他のダンサーたちも緊張感を熱量と勢いに変え、1幕では村の日常を生き生きと描写。2幕のウィリたちはぴたりと揃っているだけではない気迫の群舞で大喝采を浴びました。
2日目に登場した小野絢子さんと福岡雄大さんは、長年主役を担ってきた二人だからこその存在感と考え抜かれた演技が圧巻。

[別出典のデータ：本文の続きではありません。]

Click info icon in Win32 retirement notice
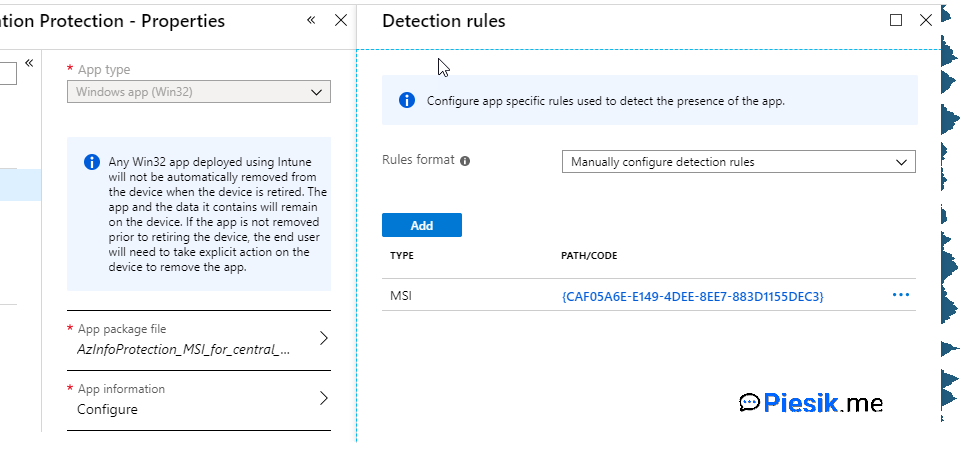Screen dimensions: 966x459 [92, 162]
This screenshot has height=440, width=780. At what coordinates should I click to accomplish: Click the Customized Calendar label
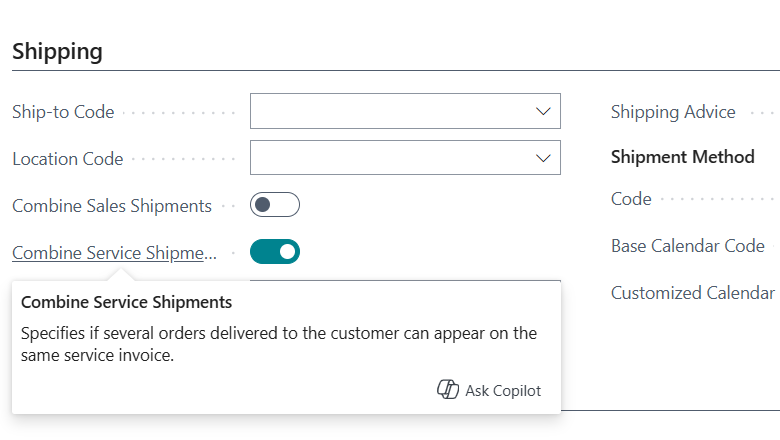[x=693, y=293]
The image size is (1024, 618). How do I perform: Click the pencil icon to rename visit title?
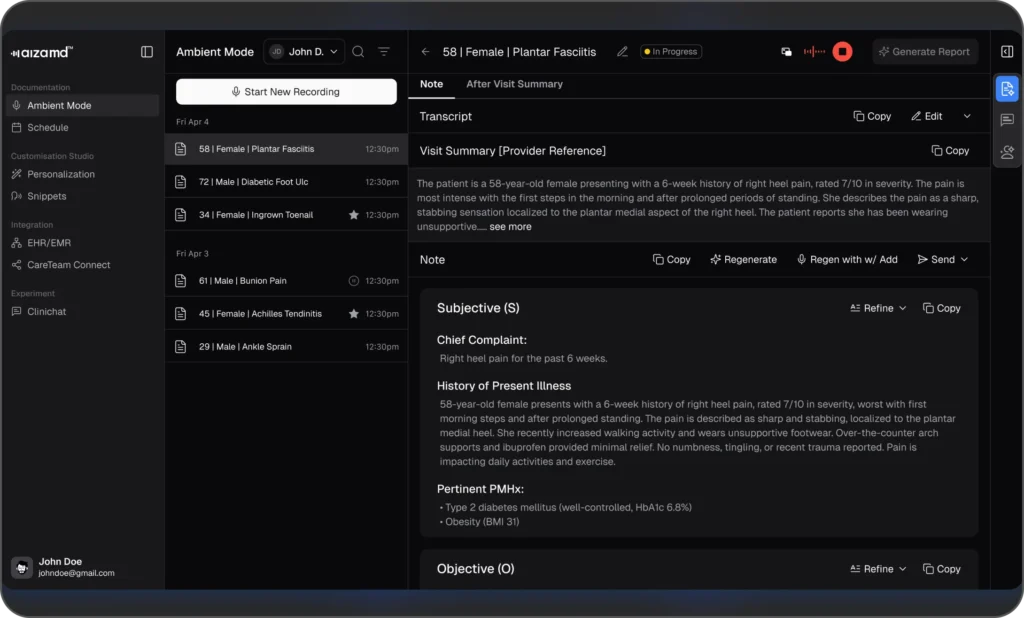[622, 52]
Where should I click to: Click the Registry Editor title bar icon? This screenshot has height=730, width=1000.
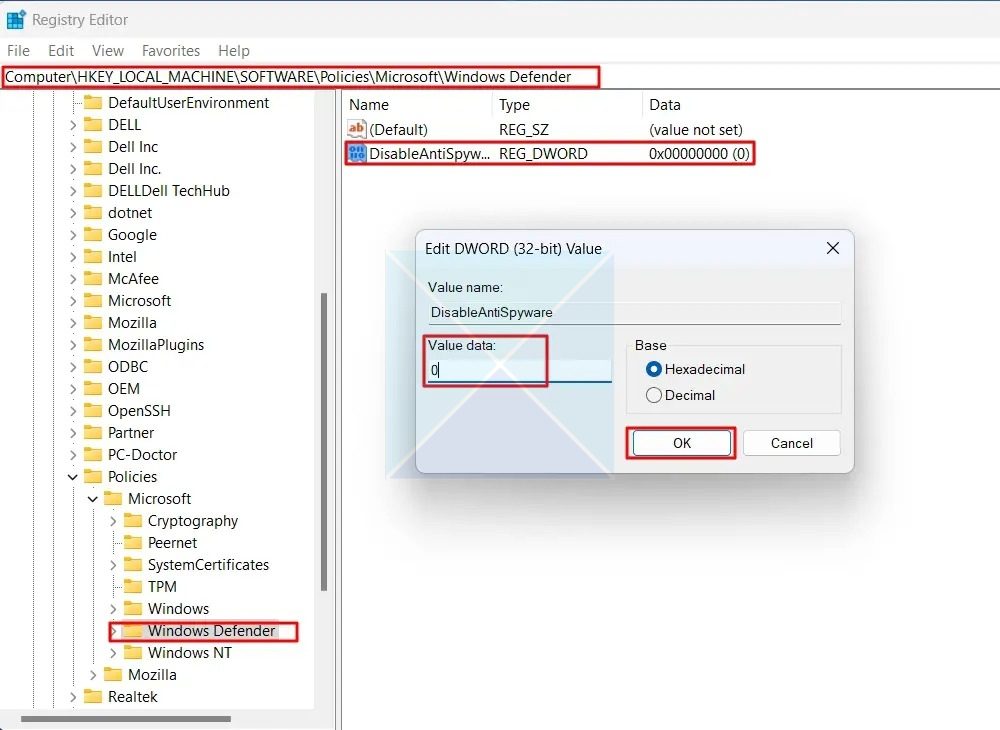pyautogui.click(x=17, y=19)
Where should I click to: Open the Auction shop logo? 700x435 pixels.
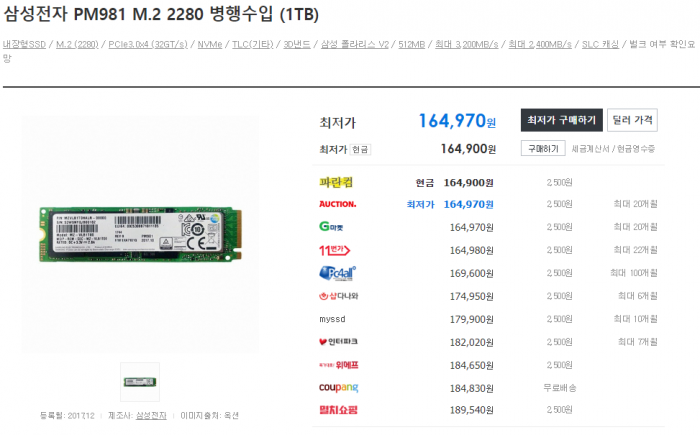pyautogui.click(x=338, y=204)
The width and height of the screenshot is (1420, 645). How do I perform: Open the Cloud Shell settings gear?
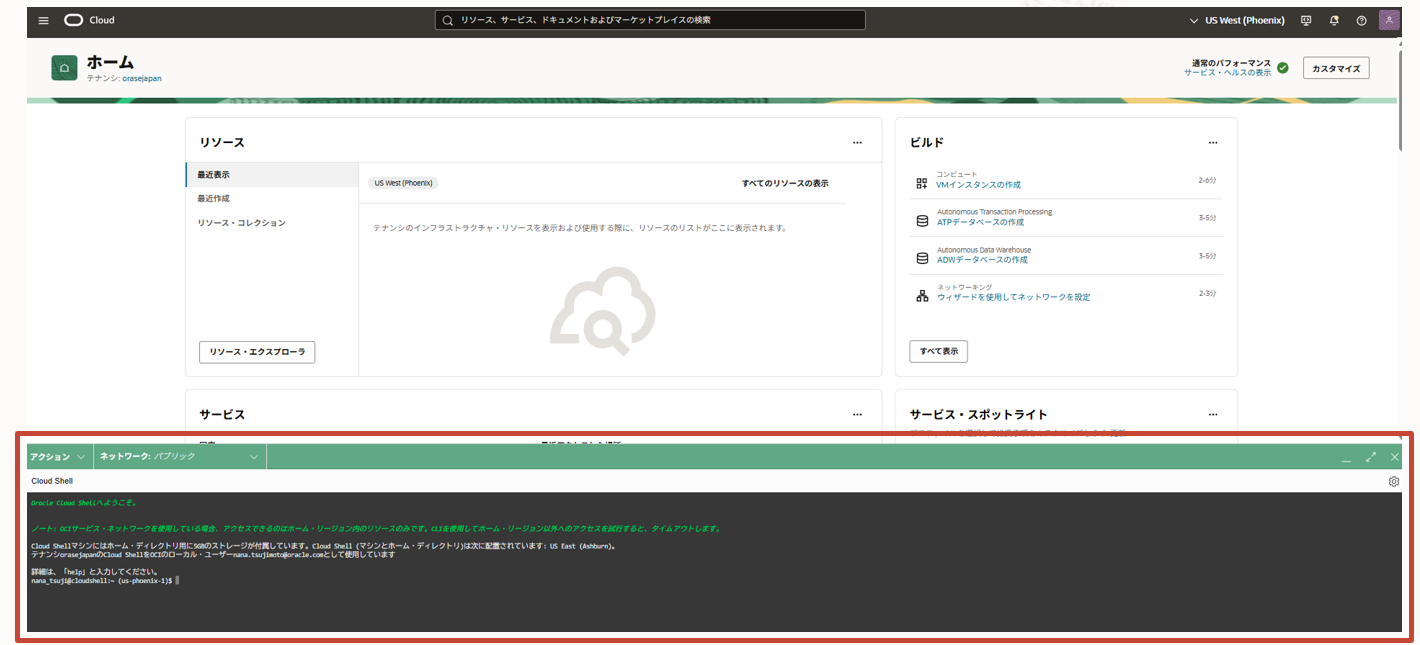(1393, 480)
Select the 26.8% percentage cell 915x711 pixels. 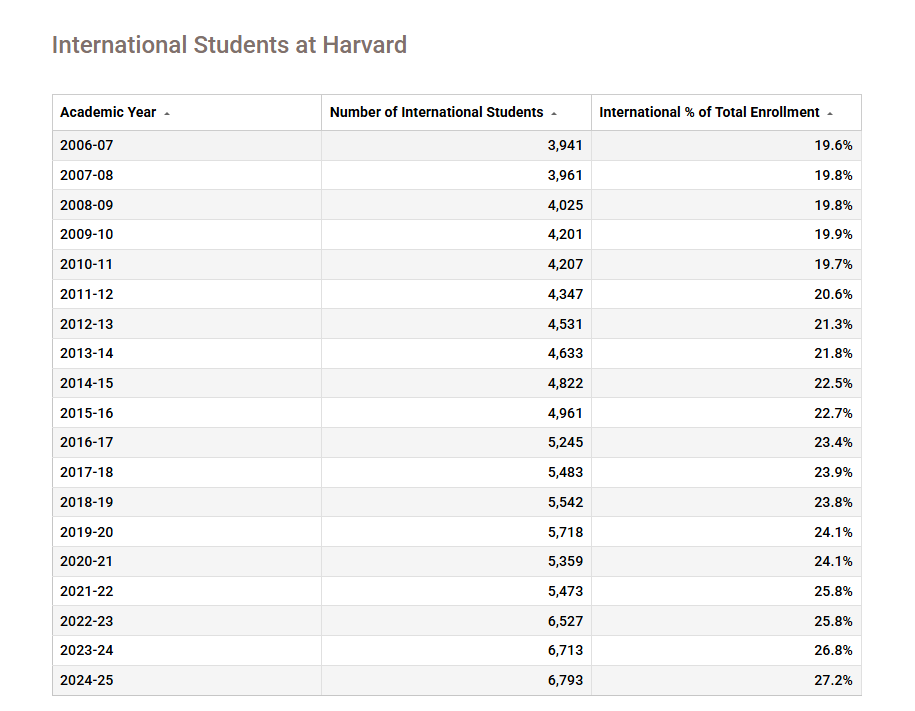pos(833,650)
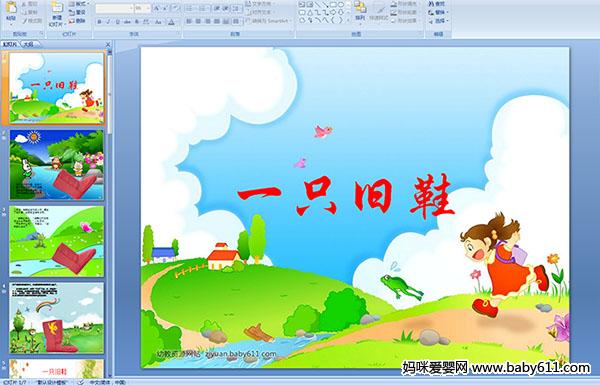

©Foteini Christofilopoulou
3日目の主役、柴山紗帆さんと速水渉悟さんの月と太陽のようなジゼルとアルブレヒト(上写真右)、最終日を担った木村優里さんの音楽的な踊りと渡邊峻郁さんの演劇性(下写真左)も感動を呼びました。
©Tristram Kenton
緩急自在の芝居でドラマを動かしたヒラリオン役の中家正博さん、愛娘を失った母の悲しみをリアルに表現したベルタ役の関優奈さん、舞台を輝かせたペザント・パ・ド・ドゥの池田理沙子さんと水井駿介さん、身体の美と動きの大きさで魅せたミルタ役の吉田朱里さんなど、主要役のダンサーたちも大活躍。まさに「ストーリーの伝わる演技」で連日観客を沸かせた。
ロンドン公演特別オフショット


第2幕のコール・ド・バレエのシーン。リハーサルでウィリたちの立ち位置を確認。
楽屋で本番前のメイクアップ。
客席もある大きなリハーサル室。
広いバックステージ。通りがかりに、笑顔でポーズしてくれた井澤さん。
本番前の米沢さん。ジゼルそのものの愛らしさ。
劇場前でのオフショット。ロンドンは意外に寒かったとのこと。
劇場に掲示されたポスター。地下鉄やバス停にも。
千秋楽のパーティ。吉田芸術監督と英国ロイヤルバレエの芸術監督、ケヴィン・オヘア氏が乾杯を。